Word and element locating data:
- - - - - - -

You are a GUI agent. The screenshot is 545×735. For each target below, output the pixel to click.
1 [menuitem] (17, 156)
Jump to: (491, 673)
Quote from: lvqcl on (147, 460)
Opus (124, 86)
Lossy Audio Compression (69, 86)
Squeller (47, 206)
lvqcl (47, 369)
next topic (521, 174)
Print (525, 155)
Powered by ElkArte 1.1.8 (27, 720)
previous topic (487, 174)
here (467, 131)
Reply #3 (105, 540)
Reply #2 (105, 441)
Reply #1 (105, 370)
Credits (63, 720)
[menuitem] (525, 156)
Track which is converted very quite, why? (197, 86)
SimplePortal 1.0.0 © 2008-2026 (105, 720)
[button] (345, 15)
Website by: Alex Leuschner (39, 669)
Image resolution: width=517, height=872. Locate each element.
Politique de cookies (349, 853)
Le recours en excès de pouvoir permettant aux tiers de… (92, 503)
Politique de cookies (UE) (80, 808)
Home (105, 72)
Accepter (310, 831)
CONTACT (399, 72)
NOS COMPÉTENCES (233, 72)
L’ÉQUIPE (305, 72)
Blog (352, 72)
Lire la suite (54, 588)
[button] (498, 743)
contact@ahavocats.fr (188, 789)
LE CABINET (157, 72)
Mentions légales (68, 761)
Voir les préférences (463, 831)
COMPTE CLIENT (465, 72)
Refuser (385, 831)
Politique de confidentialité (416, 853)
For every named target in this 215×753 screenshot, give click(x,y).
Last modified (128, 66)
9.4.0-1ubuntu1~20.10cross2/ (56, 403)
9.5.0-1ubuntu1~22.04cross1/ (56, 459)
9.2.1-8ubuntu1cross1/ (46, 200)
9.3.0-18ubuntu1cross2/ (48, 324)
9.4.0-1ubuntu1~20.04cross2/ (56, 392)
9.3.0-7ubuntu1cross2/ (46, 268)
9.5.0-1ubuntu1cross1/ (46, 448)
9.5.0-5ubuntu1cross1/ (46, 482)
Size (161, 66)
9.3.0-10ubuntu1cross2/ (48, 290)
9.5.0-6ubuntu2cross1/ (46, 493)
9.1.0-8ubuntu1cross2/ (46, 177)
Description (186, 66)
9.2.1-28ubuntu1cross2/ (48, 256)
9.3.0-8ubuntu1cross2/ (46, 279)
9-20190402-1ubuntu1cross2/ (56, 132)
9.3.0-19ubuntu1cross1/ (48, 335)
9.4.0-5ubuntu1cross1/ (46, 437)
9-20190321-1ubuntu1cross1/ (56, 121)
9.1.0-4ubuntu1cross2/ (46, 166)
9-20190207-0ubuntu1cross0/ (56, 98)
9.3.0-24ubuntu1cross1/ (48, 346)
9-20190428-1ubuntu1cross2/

- - - - - - -

Goal of the exercise: Please rewrite the stretch of the listing from "[button] (345, 15)" through "Refuser (385, 831)", putting "Accept" in place of "Accepter" and leaving everything else unchanged.

Exercise solution:
[button] (345, 15)
Website by: Alex Leuschner (39, 669)
Image resolution: width=517, height=872. Locate each element.
Politique de cookies (349, 853)
Le recours en excès de pouvoir permettant aux tiers de… (92, 503)
Politique de cookies (UE) (80, 808)
Home (105, 72)
Accept (310, 831)
CONTACT (399, 72)
NOS COMPÉTENCES (233, 72)
L’ÉQUIPE (305, 72)
Blog (352, 72)
Lire la suite (54, 588)
[button] (498, 743)
contact@ahavocats.fr (188, 789)
LE CABINET (157, 72)
Mentions légales (68, 761)
Voir les préférences (463, 831)
COMPTE CLIENT (465, 72)
Refuser (385, 831)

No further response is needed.